In light of rising discussion about assisted dying legislation in the United States, Pew points to a 2013 poll that showed overwhelming support for allowing patients to die, but far less support for doctor-assisted suicide.
[T]wo-thirds of Americans say there are circumstances in which a patient should be allowed to die, as opposed to doctors and nurses always doing everything possible to save the life of a patient. But U.S. adults are more divided about laws that allow doctor-assisted suicide for terminally ill patients, with 47% in favor of such laws and 49% opposed. Views on doctor-assisted suicide are little changed since 2005.
By religious demographic, the unaffiliated lead the way in supporting assisted-dying, with 66% in favor. White mainline Protestants and Catholics follow, with 61% and 55% in support, respectively. Opposition is centered on black Protestants (72% oppose), white evangelical Protestants (67% oppose), and hispanic Catholics (63% oppose).

**RAW DATA:**
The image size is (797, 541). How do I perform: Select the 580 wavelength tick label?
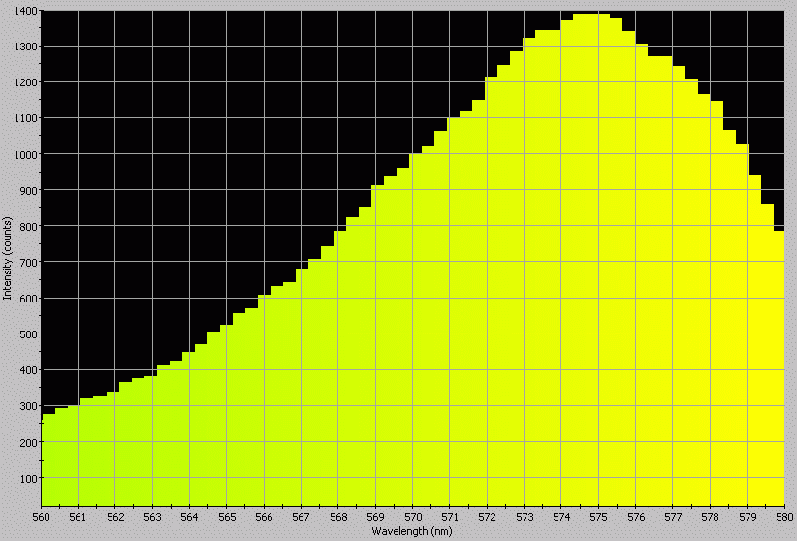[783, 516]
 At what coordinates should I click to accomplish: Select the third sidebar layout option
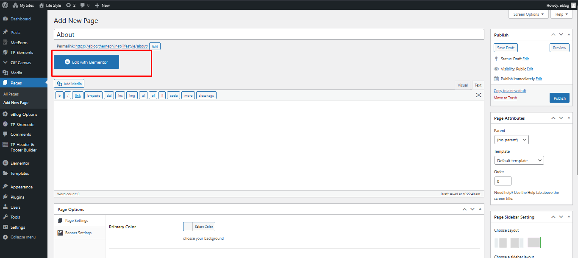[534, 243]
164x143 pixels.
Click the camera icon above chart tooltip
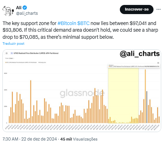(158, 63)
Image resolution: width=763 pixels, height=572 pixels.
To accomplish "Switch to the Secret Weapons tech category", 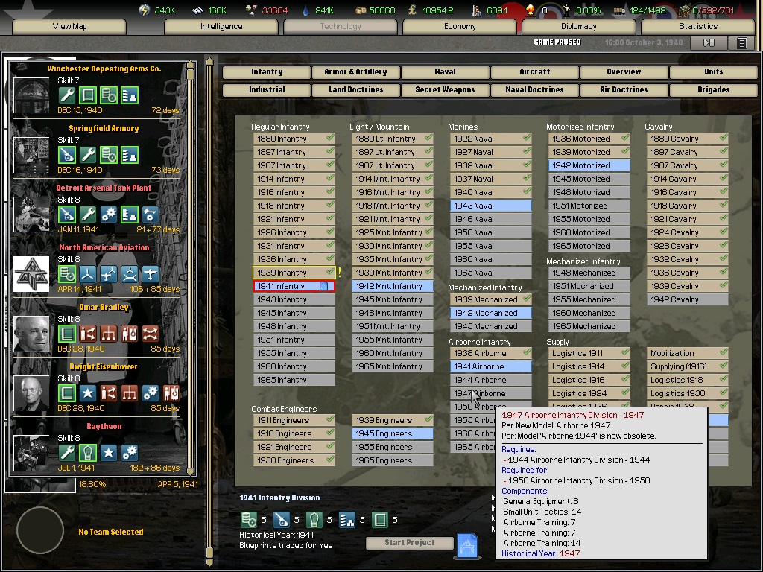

**TASKS:**
- A) Please turn the paragraph of the assisted-dying passage that begins "By religious demographic" into a short bulleted list that keeps its main figures.
- B) According to the assisted-dying passage, what share of U.S. adults favored laws allowing doctor-assisted suicide for terminally ill patients?
- C) Resume the assisted-dying passage after its last sentence.

**ANSWERS PER TASK:**
- A)
- Strongest support: religiously unaffiliated (66% in favor)
- Next in support: white mainline Protestants (61%) and Catholics (55%)
- Main opposition: black Protestants (72% oppose), white evangelical Protestants (67% oppose), and Hispanic Catholics (63% oppose)

- B) 47% were in favor.

- C)
Surprisingly, the youngest group measured, 18-29 year olds, disapprove of assisted dying (54% oppose) nearly as much as the oldest group, those 65 years and older (56% oppose). Relatedly, 18-29 year olds also report having given end of life issues the least amount of thought, with 41% having given “no thought at all” or “not very much thought” and only 25% having given them a “great deal of thought.”
These numbers are somewhat dispiriting in light of last month’s poll showing that 84% of Canadians favor legalized assisted dying in their country.